# Whats your drying and curing method?



## talos4 (Jan 16, 2007)

My last grow I went by a guide that said to hang the plants upside down, cut off the fan leaves and trim the bud leaves back to where their even with the bud. Then let hang for about 6 or 7 days, then put buds in mason jars, and open the jars twice a day for 10 or 20 minutes and move the buds around so they all get some air, and do this for about a week, then your done. I did it this way, and the bud came out with that hay smell. It was good and strong and tasted ok, but smelled like straw. Is there a better way? I would like the bud to smell like pot, not straw or hay


----------



## Growdude (Jan 16, 2007)

talos4 said:
			
		

> My last grow I went by a guide that said to hang the plants upside down, cut off the fan leaves and trim the bud leaves back to where their even with the bud. Then let hang for about 6 or 7 days, then put buds in mason jars, and open the jars twice a day for 10 or 20 minutes and move the buds around so they all get some air, and do this for about a week, then your done. I did it this way, and the bud came out with that hay smell. It was good and strong and tasted ok, but smelled like straw. Is there a better way? I would like the bud to smell like pot, not straw or hay


 
This is how I do it but you must cure (the jar part) for longer than just a week the longer the better. give it a month.
This breaks down the chlorophyll. - spelled wrong?

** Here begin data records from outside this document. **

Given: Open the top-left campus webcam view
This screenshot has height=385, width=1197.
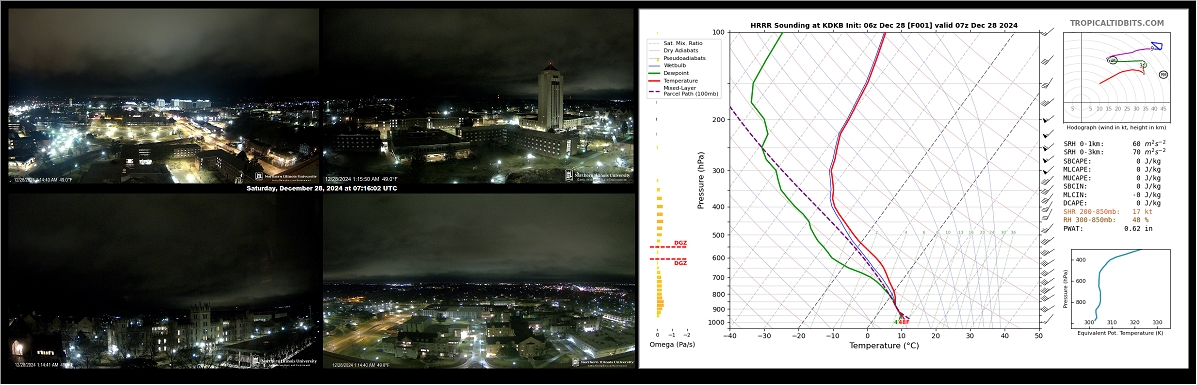Looking at the screenshot, I should (x=163, y=95).
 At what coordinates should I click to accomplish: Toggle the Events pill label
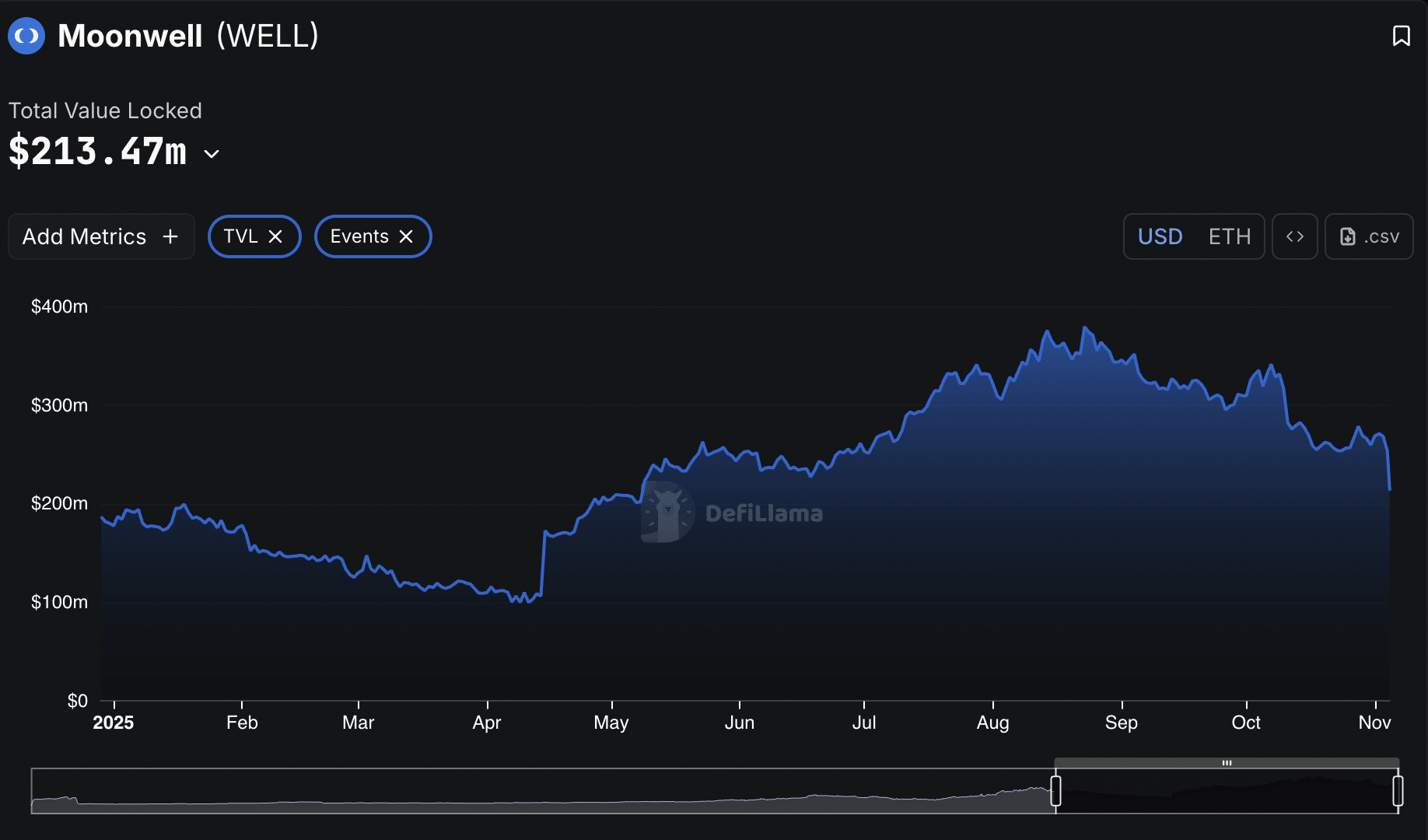click(359, 236)
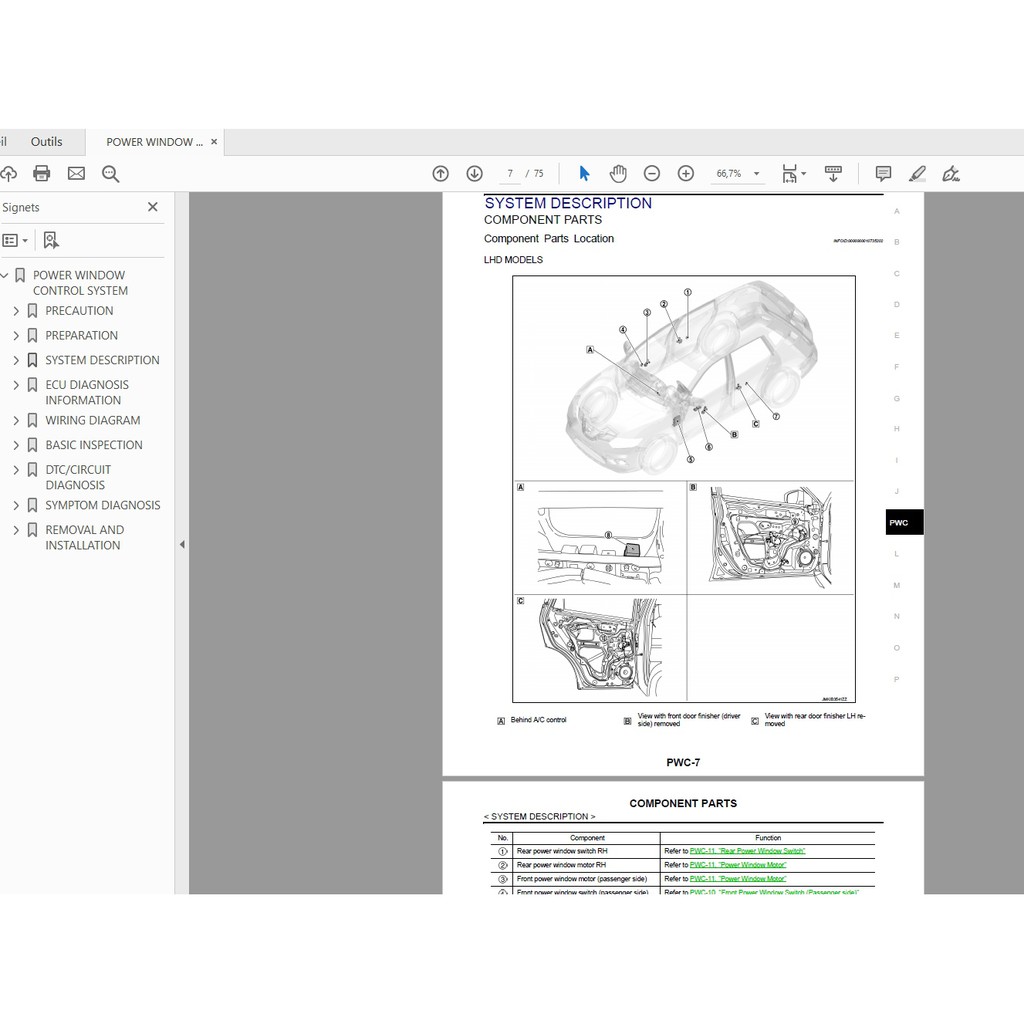1024x1024 pixels.
Task: Select the arrow selection tool
Action: point(584,174)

Also dont let them dry too much before jaring, needs to be a little moisture in thre.


----------



## pussum (Jan 16, 2007)

So what kind of time schedule would you put them on growdude? How long would you hang them upside down? How long would you keep them in the jar? How long would you let them breath and shift around?


----------



## herbieluvbug (Jan 16, 2007)

I have a similar question, my girls are now 4 to 5 feet high , covered in qhite flowers about the size of clover flowers , and now they are starting to brown on the tips, and in some cases fall off, but they are not very big or filled out....also pruned some buds and dried them for a few2 days, then put them in mason jars, and they smell awful, like possum, like hay, really dank , moist hay smell...thats for sure not gonna work for picky new york conneseurs...any thoughts??


----------



## talos4 (Jan 16, 2007)

growdude, you mean you open the jars every day for 10 to 20 minutes and do this for a month? Ya I have the exact same questions as Pussum.


----------



## StinkBud (Jan 16, 2007)

Are you guys leeching your soil out the week before chopping your plants? I find that the nutes left in the plant make mine smell like an old wet towel unless I flush with plain water before I put the axe to them.


----------



## talos4 (Jan 16, 2007)

I use only organic so I doubt thats it, must be a drying or curing issue. I also stop nutes my last couple of waters


----------



## talos4 (Jan 16, 2007)

Just did some more reading, it sounds like hanging the plants for 6 days is about right, but once they go into jars it sounds like you need to open the jars for an hour or so every day for at least two weeks to a month, just like growdude said. I guess this means I didn't get all the moisture out by only opening the jars for a week. Next time I'll do it for 2 weeks to a month, closer to a month I think


----------



## schlendrake (Jan 20, 2007)

Keep opening them because they may get moldy on you if they are too moist


----------



## joegrow22 (Jan 22, 2007)

Curing is a very delicate process.  to say that you must hang your plants for 6 or 7 days could seriously harm your crop.  I live in a pretty dry climate, and i hang mine for 2-3 days.  It might even take up to 10 days, it just all depends. You just have to play it by ear, try biting the stem and see if it cracks at all. You want to put them into jars, (or use the grocery bag intermediate stage if in a really moist climate) once they are dry on the outside, but not on the inside.  It is tough to tell when. As for the hay smell, that is usually normal depending on the strain.  It usually goes away in about 2-4 weeks in the jars.  Just watch your buds closely when hanging and in the jars, and if you see them getting too dry or moist, adjust accordingly


----------



## justagrower (Jan 22, 2007)

dam joe...you hit the nail on the head. and thanks for your post, most people always say the same...hang for 6 -7 days....if i did that they would be bone dry!


----------



## ZMAN (Jan 24, 2007)

hay smell is being over dried. take a stem and bend it. if it crack or snaps it good to go into jars. i live in north east usa and it takes about 3-4 day to dry them out. but practice is all you can do, really.


----------



## joegrow22 (Jan 25, 2007)

Yea, a lot of people make that mistake, info that is misleading does no good... glad i could be a help to u justagrower


----------